A situação crítica na Região Metropolitana de São Paulo
Atualmente, a região metropolitana de São Paulo se encontra em um estado crítico, onde os principais mananciais que abastecem a Grande SP estão operando com apenas 26,42% da sua capacidade total, de acordo com o Sistema Integrado Metropolitano (SIM). Reservatórios como Cantareira e Alto Tietê estão em níveis alarmantes, levando o governo a tomar medidas drásticas, como a redução de pressão na rede de abastecimento durante a noite. Essa situação é um reflexo direto do que está acontecendo com o clima e os padrões de chuva na região.
Projeções desanimadoras
De acordo com o Boletim nº 111 do Cemaden, a previsão é que, se as chuvas continuarem abaixo da média, o sistema Cantareira pode chegar a apenas 18% de seu volume útil em março de 2026. Para ilustrar a gravidade da situação, em 2025, o mesmo sistema operava próximo a 60%. Essa diferença é alarmante e nos faz refletir sobre o que podemos fazer para mudar esse quadro.
Aquecimento Global e suas Consequências
Não podemos ignorar o papel do aquecimento global nesse contexto. Dados do observatório europeu Copernicus confirmam que, em 2024, o mundo ultrapassou a barreira de 1,5°C de aquecimento médio, o que intensificou fenômenos climáticos como as chamadas “secas relâmpago”. Esses eventos, que provocam a evaporação rápida da umidade do solo, estão se tornando mais frequentes e severos, segundo o Cemaden. O calor extremo também está impactando a saúde pública; em São Paulo, os atendimentos por insolação aumentaram em 27% em 2025, com 1.052 casos registrados apenas entre janeiro e outubro.
O impacto das mudanças climáticas
Os especialistas da Administração Nacional Oceânica e Atmosférica (NOAA) e do CPTEC/INPE apontam que a transição entre um El Niño severo e o fenômeno La Niña atual agravou a crise hídrica. Enquanto o El Niño trouxe temperaturas recordes, a La Niña tem gerado chuvas irregulares, dificultando a recuperação do Sistema Cantareira.

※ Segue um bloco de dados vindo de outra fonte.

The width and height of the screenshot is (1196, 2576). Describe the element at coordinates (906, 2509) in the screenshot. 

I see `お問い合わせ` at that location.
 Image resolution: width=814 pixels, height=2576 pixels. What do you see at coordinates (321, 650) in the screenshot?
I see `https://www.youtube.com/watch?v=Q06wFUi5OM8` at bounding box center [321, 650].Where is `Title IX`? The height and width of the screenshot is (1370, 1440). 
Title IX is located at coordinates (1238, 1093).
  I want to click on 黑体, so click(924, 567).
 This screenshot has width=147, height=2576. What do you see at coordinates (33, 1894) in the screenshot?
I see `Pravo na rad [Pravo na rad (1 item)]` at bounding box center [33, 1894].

Além disso, o Monitor de Secas da ANA indica que a seca grave se espalhou pelo Vale do Paraíba e Minas Gerais, enquanto 100% do território do Rio de Janeiro enfrenta os efeitos da estiagem. A situação é tão crítica que em Pernambuco já há relatos de mortandade animal devido à falta de água.
Um Olhar Para o Futuro
O engenheiro florestal André Ferretti destaca que o Brasil está passando por um período de adaptação a um novo cenário de imprevisibilidade climática. Ele explica que, devido às décadas de emissões de gases de efeito estufa, fenômenos que antes eram raros agora estão se tornando comuns. A preservação da água não depende apenas de políticas públicas, mas também do setor privado, que precisa olhar além de suas próprias necessidades. Ferretti destaca que a impermeabilização e o desmatamento criam um ciclo vicioso de degradação ambiental, onde a capacidade do solo de absorver água é prejudicada.
A importância da consciência ambiental
Apesar das dificuldades, André Ferretti observa um avanço na conscientização dos brasileiros sobre a questão climática, especialmente com a realização da COP30 em Belém. Ele acredita que a sociedade está se tornando mais madura e preparada para discutir esses problemas críticos. A conferência acelerou processos em instituições públicas e privadas, que agora possuem mais ferramentas para tomar decisões que podem fazer a diferença.
Conclusão: Caminhos para a Solução
Para o engenheiro, o Brasil tem um papel fundamental na agenda ambiental e deve agir rapidamente para transformar diagnósticos em ações concretas. A natureza pode ser uma aliada na restauração dos ecossistemas, ajudando a garantir a estabilidade econômica e social. Portanto, é essencial que todos, desde cidadãos até empresas, se unam para enfrentar a crise hídrica e construir um futuro mais sustentável.